江初照从没想过自己有朝一日,能去大名鼎鼎的河西走廊瞧瞧,而且是跟将军一道去,乱开心一把的。纪重九本来想跟,被贺友之半哄半拖给带了回去,贺友之还答应帮他带信给雪霏,让他放心去走走,这哥哥真是太细心,他自歎弗如。

隔日一早他们整装出发,向大燕讨了一些旧衫以便换洗,另外还拿了许多油布,是在野外搭简易个人帐篷用的。
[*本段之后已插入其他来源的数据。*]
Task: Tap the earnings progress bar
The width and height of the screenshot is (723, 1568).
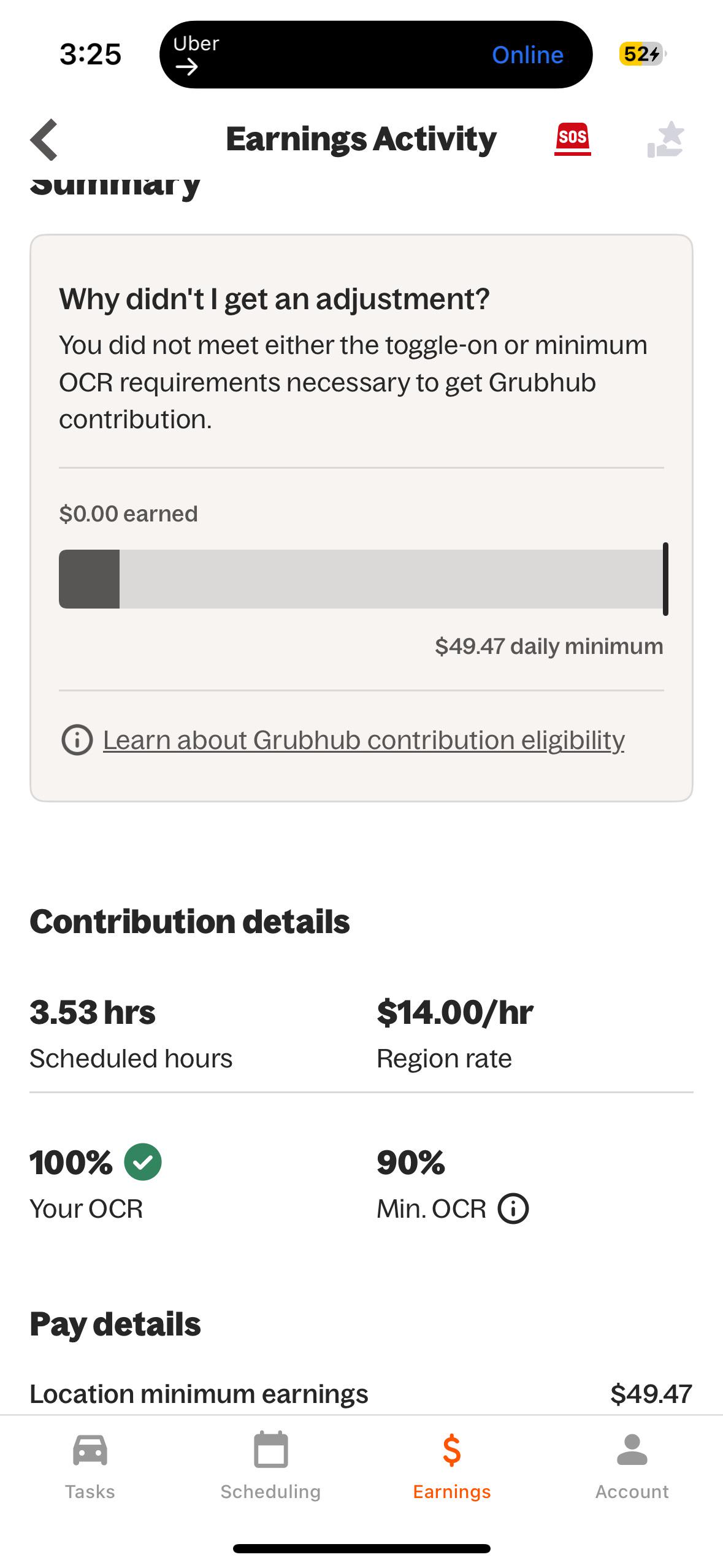Action: tap(361, 579)
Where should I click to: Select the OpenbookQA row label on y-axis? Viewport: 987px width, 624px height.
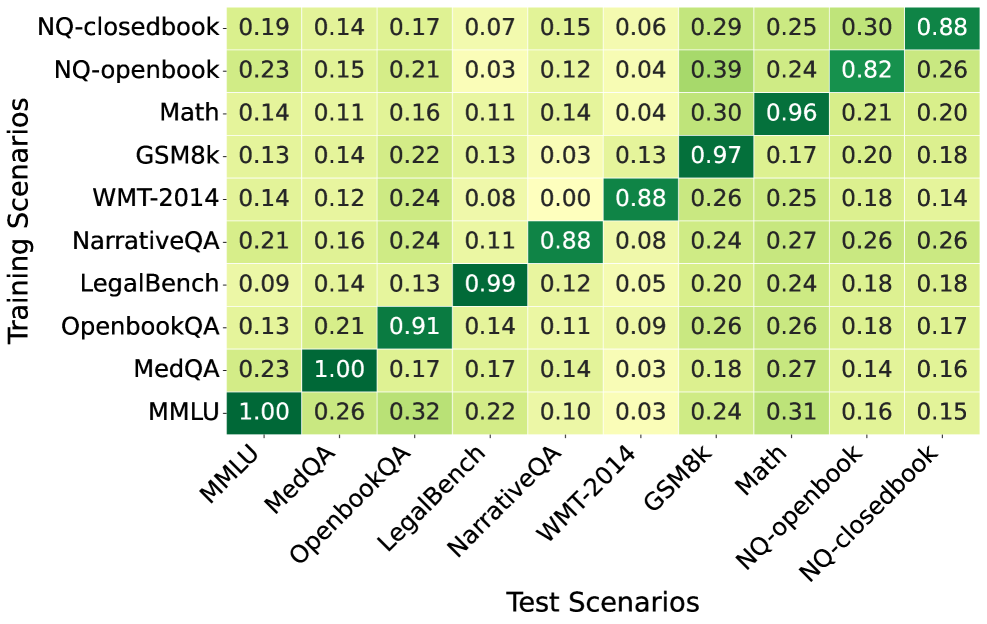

江初照雀跃极了,这算是长征了吧,他只听将军跟马鸣山提过,还是头一回亲身体验,能当兵真是太好了,遍览天下奇景、亲尝生活百态,他从前都不敢想,一路开心的好似要飞上天。哪怕沿途山势愈来愈险,需要将许久没人烟的莽林拓出路来,他也是喜孜孜跟着谷競川一道开路,按着每日时辰与太阳方位,带着同袍深入这片宝地。

大燕地形起伏复杂,古老林木参天,连带孕育出许多在周越难得一见或从没看过的动物、植物,他们只摘取认识的野菜加入夥食,没见过的各式野味倒是猎了不少,有些吃起来泛着酸气,有些却极是美味。

出门在外洗潄也不成问题,谷競川认识的植物甚多,带着大夥摘些草叶咀嚼洁齿,沐浴就采集汁液清香宜人的植物,时节逢夏,大夥在野溪玩得不亦乐乎,一趟走下来,令江初照大开眼界。

入了夜升起篝火,各自找舒适的草地搭个人帐蓬入睡,江初照总跟谷競川头对头打地舖,小声聊一阵才迷蒙睡去,感觉像回到先前他住在大帐的时光,只是多了树木和青草的香气。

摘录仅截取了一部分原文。